Democratic Rep. Alexandria Ocasio-Cortez of New York and Sen. Ed Markey of Massachusetts, right, announce the Green New Deal legislation on Feb. 7, 2019.

SEN. BARRASSO: Green New Deal is unworkable and unaffordable

The public is growing impatient. The past four years were the four warmest on record. Seventy-three percent of Americans now believe that climate change is real, and 69 percent are worried about it. A study released last week found the chance that humans are the primary cause of global warming is now 99.999 percent.

Last year, a landmark scientific report by the United Nations Intergovernmental Panel on Climate Change (IPCC) warned that nations are not acting quickly enough to cut greenhouse gas emissions from industrial and agricultural processes, and the burning of fossil fuels, to avoid a temperature increase that will generate increasingly intense wildfires, storms and droughts as well as rising seas and mass migrations.

The IPCC report called for dramatic emission reductions by 2030 to avoid the worst, and Green New Deal authors used the IPCC findings as a basis for their economic overhaul. But the resolution, even if passed, changes nothing. At this stage, it is only a resolution with a list of goals aimed at generating policies to be vetted and approved by congressional consensus.

What would a more specific, realistic Green New Deal look like? Its features would include:

►A carbon tax set high enough to level the playing field in power generation so green-energy sources can gain traction. That won't happen if fossil-fuel polluters keep using the atmosphere as a free waste dump. Proceeds from the tax should be rebated to consumers to prevent the kind of political blowback seen elsewhere.

►A recommitment to nuclear power, which generates 20 percent of the nation's energy without producing greenhouse gases. Federally funded research could lead to smaller, cheaper reactors.

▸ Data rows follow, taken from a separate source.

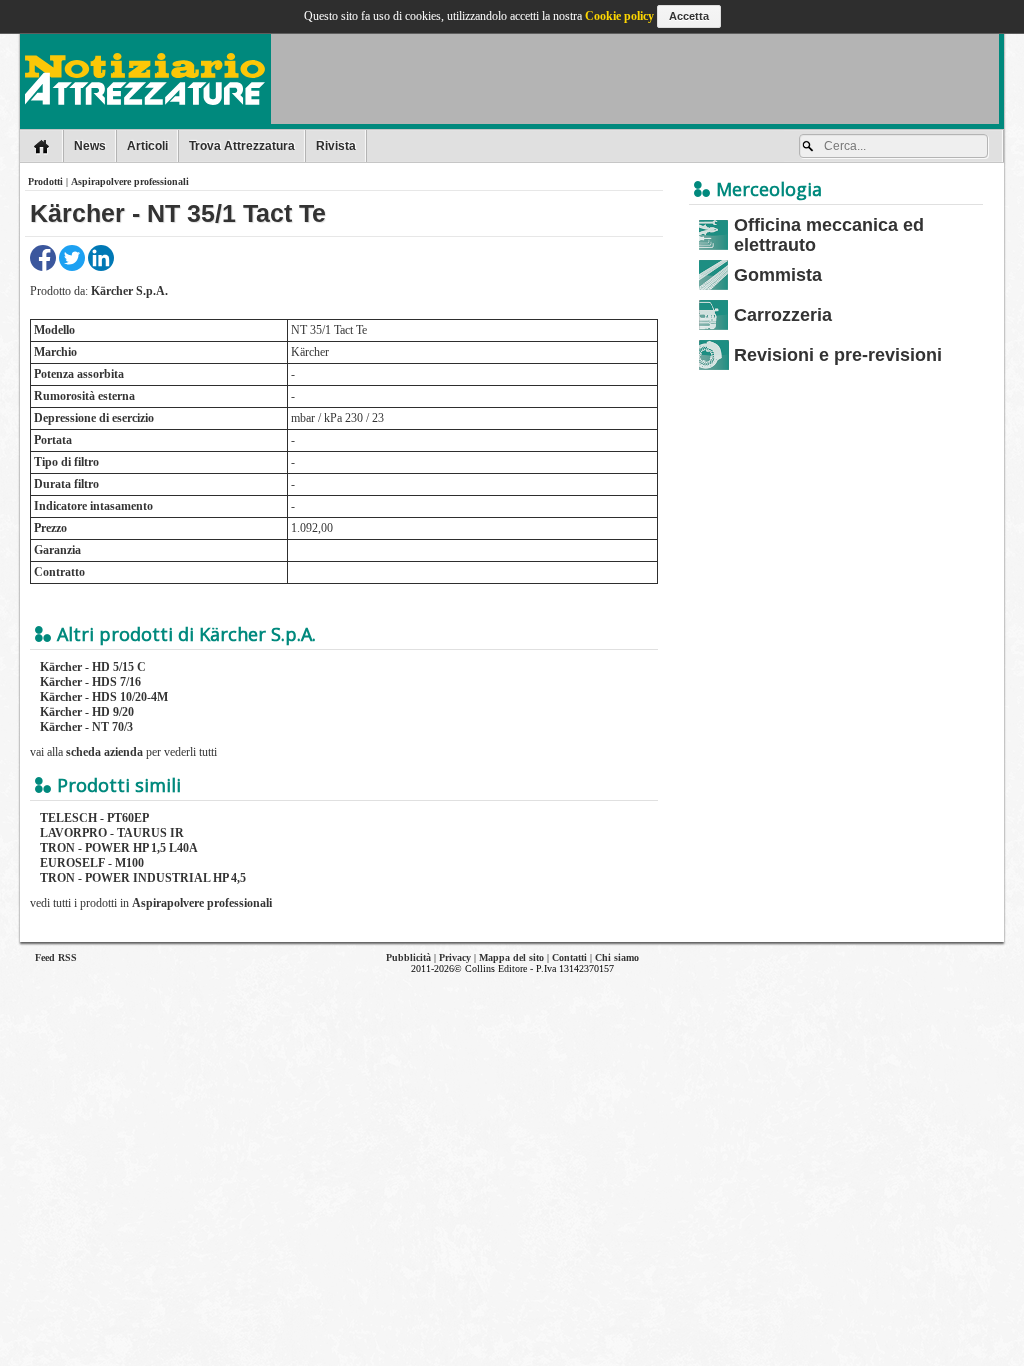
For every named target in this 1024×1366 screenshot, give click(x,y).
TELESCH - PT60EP (94, 818)
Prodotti (45, 181)
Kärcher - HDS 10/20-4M (104, 697)
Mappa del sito (511, 957)
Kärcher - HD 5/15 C (93, 667)
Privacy (455, 957)
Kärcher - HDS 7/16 (90, 682)
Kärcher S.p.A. (129, 291)
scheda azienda (104, 752)
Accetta (689, 16)
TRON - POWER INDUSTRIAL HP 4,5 (143, 878)
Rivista (336, 146)
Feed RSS (56, 957)
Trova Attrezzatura (242, 146)
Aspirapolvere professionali (130, 181)
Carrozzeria (783, 315)
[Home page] (41, 146)
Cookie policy (619, 16)
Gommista (778, 275)
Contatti (569, 957)
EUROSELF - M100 (92, 863)
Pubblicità (408, 957)
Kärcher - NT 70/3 (86, 727)
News (90, 146)
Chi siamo (617, 957)
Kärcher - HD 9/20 (87, 712)
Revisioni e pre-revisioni (838, 355)
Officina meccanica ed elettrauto (829, 235)
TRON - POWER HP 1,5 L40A (119, 848)
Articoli (147, 146)
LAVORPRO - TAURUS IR (112, 833)
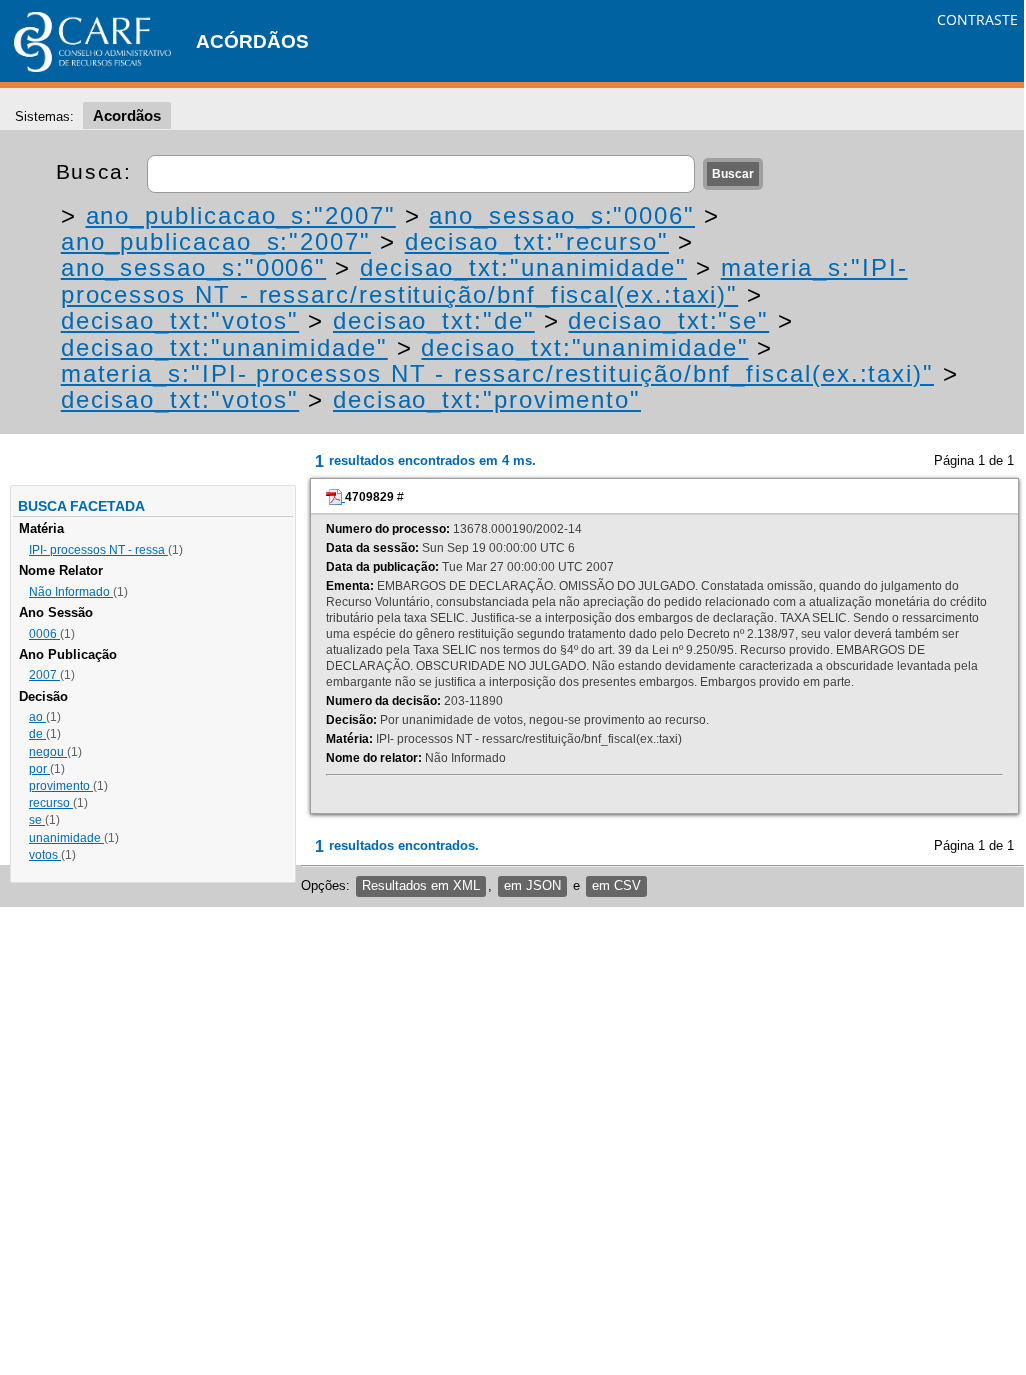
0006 (44, 634)
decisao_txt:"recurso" (537, 241)
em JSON (532, 885)
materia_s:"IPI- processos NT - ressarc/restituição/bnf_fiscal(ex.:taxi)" (484, 280)
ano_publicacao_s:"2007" (241, 215)
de (37, 734)
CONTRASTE (977, 19)
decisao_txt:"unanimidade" (523, 267)
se (37, 820)
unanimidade (66, 838)
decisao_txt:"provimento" (487, 399)
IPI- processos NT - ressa (98, 550)
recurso (51, 803)
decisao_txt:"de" (434, 320)
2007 (44, 675)
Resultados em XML (421, 885)
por (39, 769)
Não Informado (71, 592)
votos (45, 855)
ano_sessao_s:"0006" (561, 215)
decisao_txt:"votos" (180, 320)
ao (37, 717)
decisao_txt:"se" (668, 320)
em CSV (616, 885)
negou (48, 752)
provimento (61, 786)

►Remaining in the Paris climate accord. Global warming is a global problem that requires a global solution. It's a disgrace that Trump is pulling the United States out of the agreement to which almost all the other nations are a party.

►Government-promoted research and development, aimed not just at curbing greenhouse gases but also at adaptation to, and mitigation of, the amount of warming already baked in. The R&D effort should encompass heavy industry and agriculture, two crucial areas that constitute 45 percent of global greenhouse emissions.

Republicans in the White House and Congress are having a grand old time mocking the Green New Deal, and parts of the plan lend themselves to mockery. But the critics owe this and future generations more than scorn; they have an obligation to put better ideas and solutions on the table.